Set for release on Friday, May 29th via Metal Blade Records, A Forest features four songs – a studio recording of The Cure’s “A Forest,” a live recording of it, plus two brand new songs, “Shadows ov Ea Cast Upon Golgotha” and “Evoe.” Only recently announced amidst worldwide quarantine, it hits less than a year after the O Pentagram Ignis EP which featured the title-track; something that was a bonus on the Japanese edition of 2018’s I Loved You at Your Darkest. That in mind, it is a pleasant surprise for fans, but what does it have to offer?
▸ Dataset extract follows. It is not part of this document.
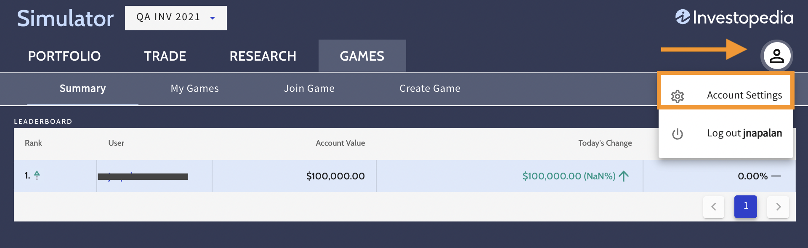Click the user profile avatar icon
The image size is (808, 248).
(x=776, y=56)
For starts, there is the cover of The Cure’s 1980 song “A Forest,” an interesting pick by Nergal and Behemoth. For those whom are familiar with the original, it is dark, as well as moody, making it everything Robert Smith and The Cure are known for. Up to the challenge, Behemoth transform it into a Black Metal odyssey with disjointed, unsettling vocals shared by Nergal and the Shining’s Niklas Kvarforth. Gone are the synth undertones and clean bass guitar of the original, which are replaced by steady double bass kick drums, along with some fuzzy Metal guitars. Bringing it all together, Behemoth has released a compelling music video offering more insight to their take on the track. Overall, it is a success which retains the structure of the original while becoming its own entity within itself; exactly what you want from a cover.
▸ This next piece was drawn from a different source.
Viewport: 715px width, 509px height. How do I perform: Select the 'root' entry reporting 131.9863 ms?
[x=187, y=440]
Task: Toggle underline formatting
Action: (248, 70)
From here you have the live version of “A Forest” which was recorded at Merry Christless in Warsaw, Poland back in December of 2018. Which leads us to the original tunes on the back-end of the EP. There is “Shadows ov Ea Cast Upon Golgotha,” a relatively straight-forward piece with an irresistible groove, and then “Evoe,” a punishing Black-n-Roll vibe cut. Both sound like they are extra puzzle pieces from the sessions of I Loved You at Your Darkest and that stands to reason because Nergal has stated they serve as a continuation of the album.
A gift from Behemoth to hold fans over, A Forest is a delightful offering. In truth, “A Forest” could be their most cohesive cover to date, so it is great they took the time to lay down in a recording studio. Everything else is just a bonus, and that is why Cryptic Rock gives this EP 4.5 out of 5 stars.